With the ever expanding numbers attending Dublin Pride, what’s the way forward for its post-parade party, asks Brian Finnegan.
This year Dublin Pride finds itself at a crossroads that’s been coming for a long time and although a fix has been put in place for 2014, the problem still looms large for next year.
In 2011, when the numbers attending the Dublin Pride parade after-party had grown too large for the Wood Quay Amphitheatre, plans were put in place to relocate it to Merrion Square, expanding what was originally a community stage show to a ‘Pride Village’, complete with stalls, attractions and most significantly, a bar. This year, according to the Dublin Pride organisers, more people than ever are expected to turn out for the parade and post-parade celebrations in the capital.

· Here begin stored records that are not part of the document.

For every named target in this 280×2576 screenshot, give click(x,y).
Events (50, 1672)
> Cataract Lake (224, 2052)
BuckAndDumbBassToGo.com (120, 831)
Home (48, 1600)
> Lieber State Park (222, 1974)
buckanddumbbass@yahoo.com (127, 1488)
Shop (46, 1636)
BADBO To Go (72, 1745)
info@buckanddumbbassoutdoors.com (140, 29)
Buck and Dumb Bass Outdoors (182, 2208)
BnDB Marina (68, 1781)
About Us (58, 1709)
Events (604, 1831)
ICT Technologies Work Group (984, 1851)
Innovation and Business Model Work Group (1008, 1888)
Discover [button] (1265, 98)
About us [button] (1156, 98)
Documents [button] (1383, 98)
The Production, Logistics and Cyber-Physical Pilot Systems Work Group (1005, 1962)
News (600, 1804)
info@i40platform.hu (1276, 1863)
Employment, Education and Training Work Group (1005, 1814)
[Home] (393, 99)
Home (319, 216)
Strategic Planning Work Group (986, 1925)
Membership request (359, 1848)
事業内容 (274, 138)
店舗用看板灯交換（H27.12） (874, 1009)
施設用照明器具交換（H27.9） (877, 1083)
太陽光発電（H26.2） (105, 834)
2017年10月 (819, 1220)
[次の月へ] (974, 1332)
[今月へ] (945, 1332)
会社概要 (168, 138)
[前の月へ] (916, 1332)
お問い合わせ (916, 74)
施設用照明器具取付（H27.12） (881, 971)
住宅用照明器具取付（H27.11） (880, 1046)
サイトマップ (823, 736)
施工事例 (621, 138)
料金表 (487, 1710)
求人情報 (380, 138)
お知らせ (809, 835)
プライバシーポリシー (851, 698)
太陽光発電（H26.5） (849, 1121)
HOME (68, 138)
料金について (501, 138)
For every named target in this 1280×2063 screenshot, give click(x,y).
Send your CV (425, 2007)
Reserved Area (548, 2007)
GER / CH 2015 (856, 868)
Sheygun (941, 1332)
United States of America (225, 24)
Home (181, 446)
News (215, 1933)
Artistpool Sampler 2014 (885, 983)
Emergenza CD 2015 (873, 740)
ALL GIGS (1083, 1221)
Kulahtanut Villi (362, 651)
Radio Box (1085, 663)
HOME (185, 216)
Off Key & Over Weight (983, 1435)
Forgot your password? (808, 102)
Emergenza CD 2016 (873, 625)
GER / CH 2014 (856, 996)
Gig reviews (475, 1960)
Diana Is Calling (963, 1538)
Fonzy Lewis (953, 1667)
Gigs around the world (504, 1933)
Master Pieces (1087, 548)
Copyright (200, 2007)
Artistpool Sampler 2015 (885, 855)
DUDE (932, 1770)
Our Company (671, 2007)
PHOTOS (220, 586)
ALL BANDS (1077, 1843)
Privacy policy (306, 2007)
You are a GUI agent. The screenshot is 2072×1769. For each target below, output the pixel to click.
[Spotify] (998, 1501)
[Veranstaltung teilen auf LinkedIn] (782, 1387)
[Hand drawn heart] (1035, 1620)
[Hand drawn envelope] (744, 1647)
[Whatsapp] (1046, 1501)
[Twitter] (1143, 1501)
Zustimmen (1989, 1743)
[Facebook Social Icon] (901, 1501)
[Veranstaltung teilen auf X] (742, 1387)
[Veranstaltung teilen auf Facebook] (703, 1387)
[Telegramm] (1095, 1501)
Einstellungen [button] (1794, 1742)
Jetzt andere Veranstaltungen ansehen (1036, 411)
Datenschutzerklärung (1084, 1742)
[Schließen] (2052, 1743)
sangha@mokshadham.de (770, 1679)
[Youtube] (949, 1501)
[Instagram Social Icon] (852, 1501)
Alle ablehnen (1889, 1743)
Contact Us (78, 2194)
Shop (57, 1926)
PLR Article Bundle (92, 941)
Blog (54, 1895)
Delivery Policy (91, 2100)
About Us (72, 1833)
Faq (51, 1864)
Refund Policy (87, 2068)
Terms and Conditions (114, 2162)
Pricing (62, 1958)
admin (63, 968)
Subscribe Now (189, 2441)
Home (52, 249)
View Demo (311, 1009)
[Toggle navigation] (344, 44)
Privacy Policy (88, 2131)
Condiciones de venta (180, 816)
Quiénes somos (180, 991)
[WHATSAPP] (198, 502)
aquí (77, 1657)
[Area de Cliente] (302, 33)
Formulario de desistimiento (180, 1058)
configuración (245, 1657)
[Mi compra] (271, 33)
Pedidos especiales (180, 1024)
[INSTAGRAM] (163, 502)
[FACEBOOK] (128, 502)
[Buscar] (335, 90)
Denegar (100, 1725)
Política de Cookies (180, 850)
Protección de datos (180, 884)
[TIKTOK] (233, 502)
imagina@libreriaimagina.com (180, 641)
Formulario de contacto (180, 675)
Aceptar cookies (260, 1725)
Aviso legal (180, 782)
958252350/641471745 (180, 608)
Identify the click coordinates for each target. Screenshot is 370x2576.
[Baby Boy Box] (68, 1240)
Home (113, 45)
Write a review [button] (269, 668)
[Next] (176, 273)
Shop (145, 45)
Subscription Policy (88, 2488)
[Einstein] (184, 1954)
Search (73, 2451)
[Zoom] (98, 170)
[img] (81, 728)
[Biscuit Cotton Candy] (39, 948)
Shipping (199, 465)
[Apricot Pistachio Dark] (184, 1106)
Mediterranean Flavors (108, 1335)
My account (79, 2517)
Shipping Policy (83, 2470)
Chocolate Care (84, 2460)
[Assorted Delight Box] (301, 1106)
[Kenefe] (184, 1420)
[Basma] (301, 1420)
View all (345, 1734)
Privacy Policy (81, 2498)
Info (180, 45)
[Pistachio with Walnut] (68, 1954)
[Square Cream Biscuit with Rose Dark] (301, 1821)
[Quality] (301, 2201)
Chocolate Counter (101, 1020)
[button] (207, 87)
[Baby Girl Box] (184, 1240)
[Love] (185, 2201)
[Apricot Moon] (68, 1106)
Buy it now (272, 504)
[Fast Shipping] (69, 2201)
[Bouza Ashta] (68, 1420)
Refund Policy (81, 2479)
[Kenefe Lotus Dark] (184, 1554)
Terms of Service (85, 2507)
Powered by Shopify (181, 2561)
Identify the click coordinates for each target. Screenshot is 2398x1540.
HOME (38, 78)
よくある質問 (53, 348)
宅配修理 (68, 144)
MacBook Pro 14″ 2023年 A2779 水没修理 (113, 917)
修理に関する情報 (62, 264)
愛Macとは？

The prediction left them in a bit of a quandary a few months ago when, because of health and safety concerns, the board of Dublin Pride were told by Dublin City Council (DCC) that a Pride Village at Merrion Square would have to be managed with a strictly limited number of entry tickets, or an alternative venue would have to be found to accommodate the predicted numbers.
The Phoenix Park was floated as an outside option, but essentially it was too late to organise an event of the size that would justify such a move. A ticket-only event at Merrion Square, where the parade culminates, would have resulted in chaos and bad feeling, as some people got in and some were left outside – hardly in the spirit of Pride.
The Dublin Pride board, to their credit, reached out and asked for feedback from LGBT community organisations before making any decision and the result is a pared-down event for everyone at Merrion Square, with a strong emphasis on political speeches from the key stakeholders in the fight for LGBT equality, who were almost left out of last year’s event.
The Right Way To Go This Year
Personally, I think this is the right way to go, particularly for the year that’s in it, when we need to be rallying the troops for the 2015 referendum on same-sex marriage. It is likely (I hope!) that by the time next year’s Dublin Pride comes along, we’ll be celebrating the forthcoming introduction of equal marriage, so this year the calls to action need to be heard.
If we do win the referendum before Dublin Pride 2015, the organisers can expect another huge jump in numbers and that leaves them with the same problem of what to do with the post-parade party.
The Phoenix Park option is not ideal. If the parade was routed out of the city to the park, there’s a long walk to the public event grounds at Farmleigh. Plus, the scale of the event would have to grow so much, it would be hard for the organisers to get by without either charging in or giving title sponsorship to a commercial entity, or both.
Lessons To Be Learned
Lessons can be learned from the history of London Pride, which has faced the same issues as Dublin Pride. In the early noughties, it went down the title sponsorship road, with a ticketed event in Hyde Park, a controversial move that ultimately turned Pride from a demonstration in commemoration of the Stonewall riots and against continuing injustice for LGBT people around the world, into a music festival. This year, the London parade will disperse at its final destination and various after-parties, both free and ticketed, will take place across the city. There will be no political rally when the parade ends. There is also no corporate sponsor. Instead the Greater London Authority is funding the festival over the next five years to the tune of half a million pounds.
In the light of these London developments, perhaps this year’s Dublin Pride is on track to the right solution for the expanding festivities. In his recent interview with The Outmost, Chair of the Dublin Pride board, Jason Flynn, brought up the idea of “a kind of multi-site festival, or a very heavily programmed campus-style chain of events, where you follow the programme from venue to venue around the city.”
Essentially, this is what London Pride has turned into, although it’s less a programmed chain of events than a set of disparate parties across the city, with an unofficial one taking over Compton Street in Soho. Dublin, because of its size, has the opportunity to be more cohesive than this, if that’s the direction the festival takes, much in the way Belgian Pride is staged in similarly sized Brussels. This approach, combined with some political rallying, either before the parade begins or at its end, might be the way forward.
Impromptu Street Parties
Of course, over the past few years, certain areas of Dublin have become locations for impromptu street parties, which can be argued serve to keep Pride central anyway. But eventually these unplanned street parties will be banned by the authorities because of rising health and safety issues. For example, GCN’s Mother street party has moved to an official location for the past two years due to such official concerns.
One way or another, what’s important is that Dublin Pride continues to be a key event in the Irish calendar. Coming only second to St Patrick’s Day on the country’s public events roster, the parade and its after-party are not only a celebration of LGBT identity, but also the identity of the Irish capital as an exciting, colourful, cosmopolitan city that wholeheartedly values LGBT culture. It is a statement of Ireland’s modernity and being counted with all the other countries that embrace diversity. Come to think of it, shouldn’t DCC be underwriting its expansion?